SD-WAN for the Cloud Era: Enterprise Priorities and Telco Opportunities

Emir Halilovic, Principal Analyst

Summary Bullets:

  • SD-WAN adoption is growing and the number of vendors in the market stays high, but the architecture of SD-WAN mimics legacy WAN infrastructures, not necessarily aligning with public cloud adoption trends and evolving traffic patterns in the enterprise.
  • SD-WAN solutions need to evolve by adding capabilities that align with enterprise ‘cloud-first’ priorities and allow operators to use their edge infrastructure as a competitive differentiator.

The history of SD-WAN started with the first solutions designed to offer enterprises a way of building secure and controlled WAN environments, without resorting to costly and often scarce telco services like MPLS. The market has grown to dozens of vendors, and most telecommunication operators offer one or more SD-WAN solutions in their portfolio. But the development of the market so far has brought to light two main shortcomings of most SD-WAN solutions, affecting enterprise users and telco operators, respectively:

  • SD-WAN Is Usually Optimized for Legacy Traffic Patterns: At the time the SD-WAN concept was introduced, the focus of the solution was reducing enterprise OpEx and increasing their WAN’s reach. This was achieved by enabling enterprises to build their WANs without having to resort to secure, dedicated, and costly connections, like MPLS leased lines. But the design logic of most SD-WAN solutions remains firmly tied to traditional traffic patterns, where branch offices access data and applications residing in one or more private cloud locations. In the age of cloud, when public cloud adoption in the enterprise is booming, this means that SD-WAN service – automatically routing all the traffic to central office location – becomes sub-optimal in terms of application performance and bandwidth utilization. Moreover, routing cloud-bound traffic to central offices also reduces resilience, as all public cloud services for an SD-WAN connected branch will cease to function if a central office connection is down.
  • SD-WAN Relegates Telcos to a Reseller Role: At first, SD-WAN solutions were unapologetically aimed at circumventing the telco infrastructure and were targeted at, and sold to, enterprises directly. The market has evolved since, and telcos are now probably the most important market channel for SD-WAN solutions. Yet, SD-WAN offerings are still designed with circumventing the telco infrastructure in mind – denying them the opportunity to use their unique network assets to their, and their customers, advantage.
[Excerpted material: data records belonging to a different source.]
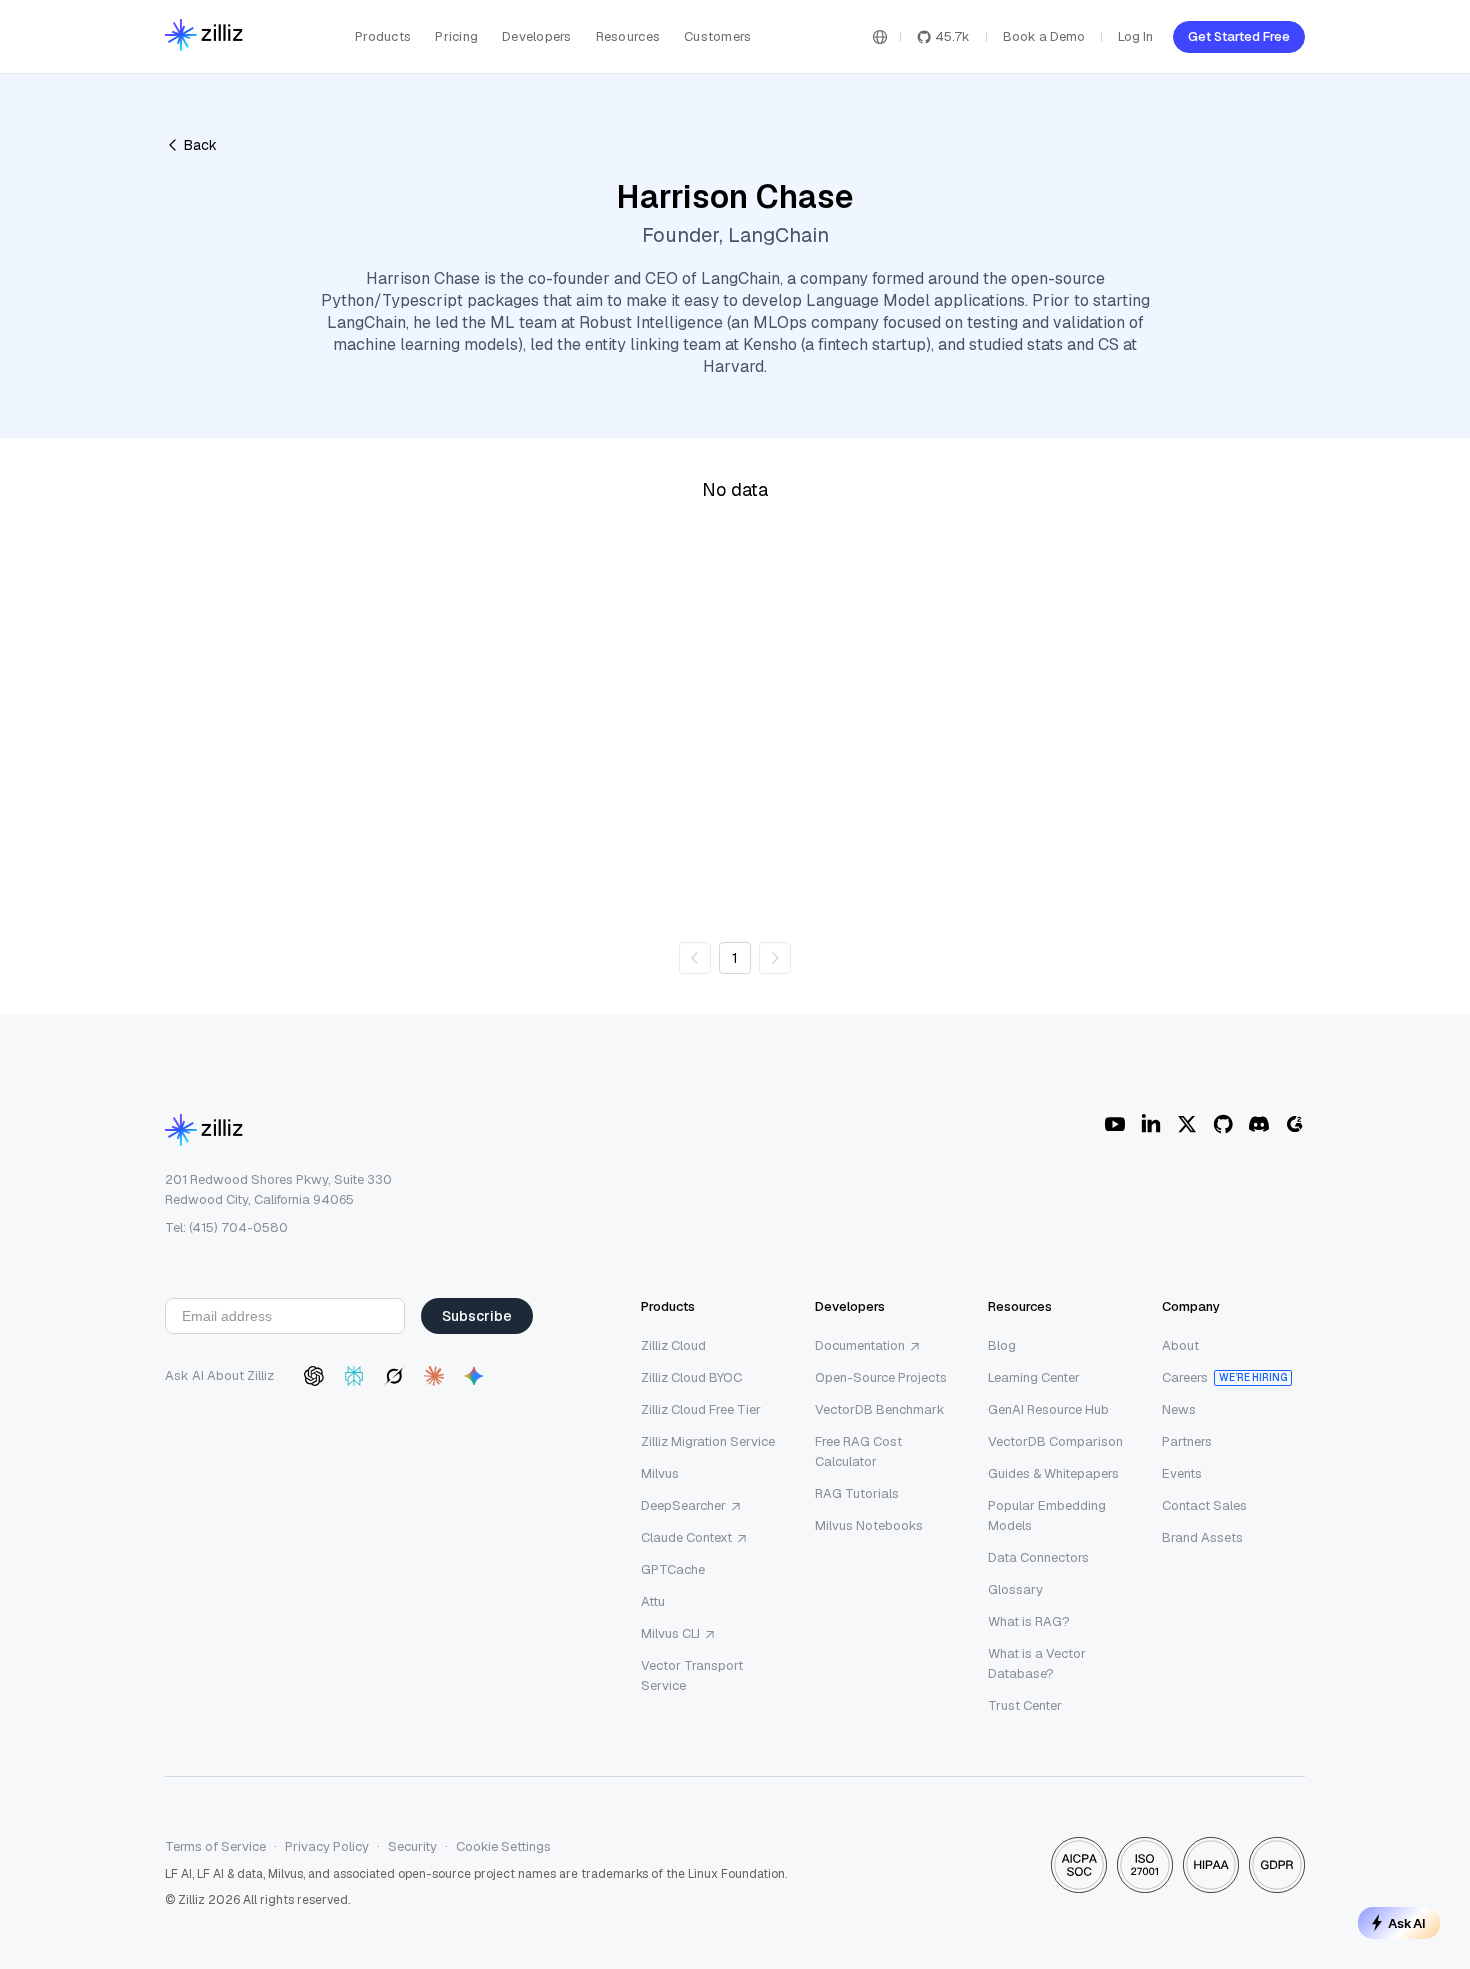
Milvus (660, 1473)
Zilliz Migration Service (708, 1441)
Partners (1187, 1441)
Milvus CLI (670, 1633)
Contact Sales (1204, 1505)
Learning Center (1034, 1377)
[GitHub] (1223, 1124)
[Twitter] (1187, 1124)
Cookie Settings (503, 1846)
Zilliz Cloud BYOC (691, 1377)
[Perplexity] (354, 1376)
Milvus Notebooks (869, 1525)
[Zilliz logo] (204, 36)
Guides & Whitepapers (1053, 1473)
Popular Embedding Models (1047, 1515)
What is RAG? (1029, 1621)
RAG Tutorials (857, 1493)
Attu (653, 1601)
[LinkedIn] (1151, 1124)
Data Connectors (1038, 1557)
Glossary (1015, 1589)
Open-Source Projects (881, 1377)
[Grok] (394, 1376)
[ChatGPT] (314, 1376)
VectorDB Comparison (1055, 1441)
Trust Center (1025, 1705)
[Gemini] (474, 1376)
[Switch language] (880, 37)
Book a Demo (1044, 36)
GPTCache (673, 1569)
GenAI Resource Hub (1048, 1409)
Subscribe (477, 1316)
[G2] (1295, 1124)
These shortcomings open space for innovation in the SD-WAN solution design, with the following characteristics:

  • Build SD-WAN with Cloud Traffic in Mind: The idea of connecting enterprises to public cloud is not new; so-called cloud connect services have become quite prominent in the marketplace, but mostly designed to serve large campuses or central offices, not solving the problem of cloud-bound branch traffic. SD-WAN solutions can cater to cloud-bound branch traffic by combining operator edge-based cloud gateways with application-awareness, offloading this traffic to public cloud, and relieving the pressure on central office connectivity.
  • Bring Telco Service Edge into the Game: Beyond optimizing for cloud-bound traffic, the combination of SD-WAN with telco service edge-based assets opens a way for wider engagement of both telco and enterprise, to the benefit of both sides. Operators can use SD-WAN as a vehicle for development of edge-based enterprise services, such as secure access service edge (SASE) and others. This, in turn, allows enterprises to simplify their branch infrastructure and migrate their branch CPE functions to the operator’s edge, reducing the footprint, power draw, and cost of branch CPE devices. This further simplification of physical branch infrastructure will allow for creating smaller branches with full enterprise-grade functionality – even to employee’s home offices, which is especially beneficial for enterprises operating under lockdown and homeworking rules.

Operators and SD-WAN vendors thus have an opportunity to innovate, create value, and bring operational benefits to their enterprise clients. With the use of public cloud in the enterprise increasing steadily, and the number of ‘born-in-the-cloud’ companies growing, synergies of SD-WAN, service edge, and cloud connectivity represent a growing opportunity for all participants in the SD-WAN ecosystem.